The women, meanwhile, were already hard at work. Many of them were coiled on patio furniture, maintaining disciplined eye contact with whatever attendee was currently talking to them. Some of them offered feedback on the men’s techniques, and more often than not, the counseling was astoundingly rudimentary: “It’s like, ‘You are a full foot taller than me and you’re kind of looming over me, so maybe don’t loom’ or ‘You’re not smiling, you’re not really having a playful time’ or ‘You’re getting touchy-feely too fast,’ ” said one of the flirtees, perched on a picnic table in a skirt and crop top, chronicling her interactions thus far. “It didn’t feel like teaching so much as both of us exploring the space together.”
Another flirtee, a striking 27-year-old with jet-black hair named Paola Baca, felt the same way. She had taken it upon herself to slowly disarm the layers of neuroticism that might have previously prevented some of these dudes from engaging with her back in reality. And in that sense, Baca felt that she offered a form of exposure therapy. “A lot of young men don’t think women are humans,” she said. “Not as less-than-humans, but more-than-humans. Attractive women are basically gods to them. I want to show them that we are humans too.” (In her civilian life, Baca studied evolutionary psychology at the University of Texas at Austin.) (...)
***
The boys at Slutcon, it seemed, were at least trying to unwind the multitude of traumas that had brought on their sexual maladjustment. But I remained curious about how all of this was going to turn them into better flirts. The following morning, I filed into a seminar led by Tom, the pseudonymous partner of one of the organizers and one of the few men on staff. He had convened a last-minute flirting training session after witnessing some subpar attempted courtships the night before. “I was like, Oh, gosh, a lot of this is not up to my quality standards, ” he told me. “I had the itch to step in and help.”

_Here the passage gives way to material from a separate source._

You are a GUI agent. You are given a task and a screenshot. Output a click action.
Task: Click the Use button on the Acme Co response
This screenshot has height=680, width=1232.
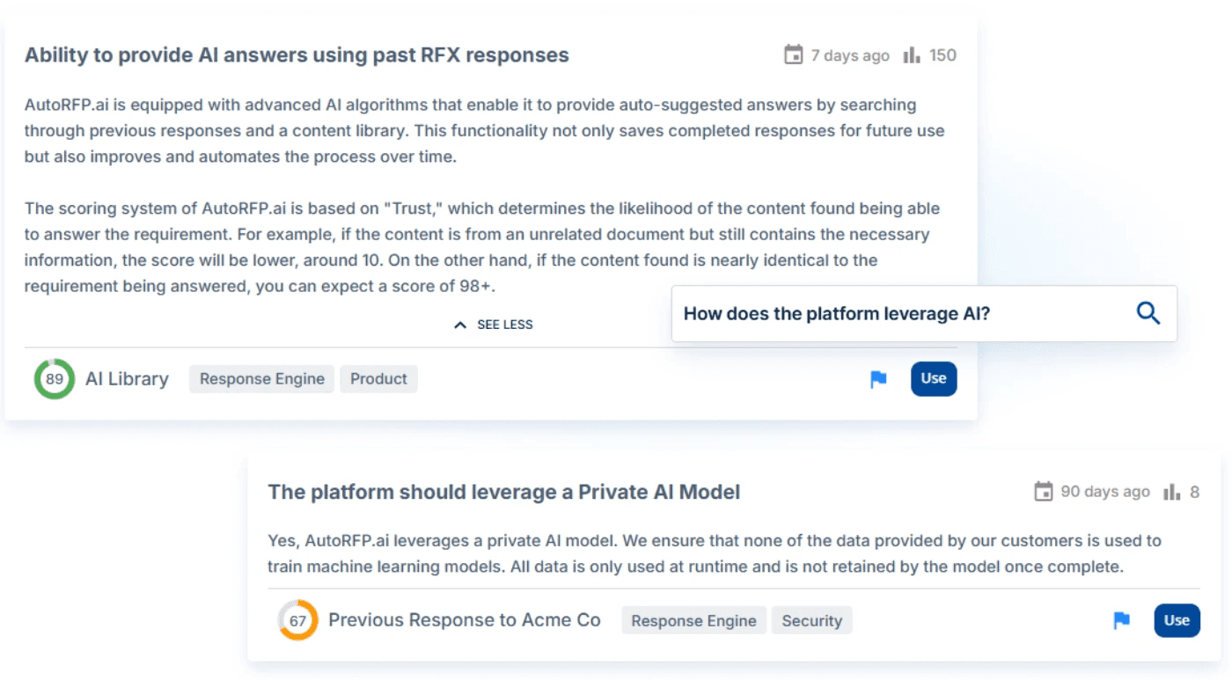coord(1177,620)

So, in a makeshift ballroom filled to the brim with contemplative men—many dutifully scratching down notes with ballpoint pen, eager to learn from the previous evening’s mistakes—Tom tried to adjust course. Spectators were summoned to the stage, one by one, and each of them was thrust into a simulated date with Jean Blue, a sex worker with a flop of auburn hair who had gamely volunteered to serve as a surrogate.
The problems were immediately apparent. The thrills of good flirting can be felt rather than thought—and that is a difficult principle to distill through language. How can anyone articulate the electricity of a good date, especially for those who may have never touched it before? “I basically stopped people when they made me flinch,” said Tom afterward. “And then I tried to name the flinch.”
There was, indeed, a lot of flinching. Some denizens of Slutcon offered Jean canned, dead-on-arrival opening statements (“What Harry Potter character are you like?”). Others attempted to ratchet up the intrigue in hopeless ways (“What’s your sexiest tattoo?”)...
“I was interested in being a part of a convention that was taught by women who are sexually successful and sexually open,” Jean said. “I have a mindset that isn’t
You guys suck, and here are all of these ways you’re being weird. Instead, it’s like,
I want to help you. I want so badly for you to hit on me better.”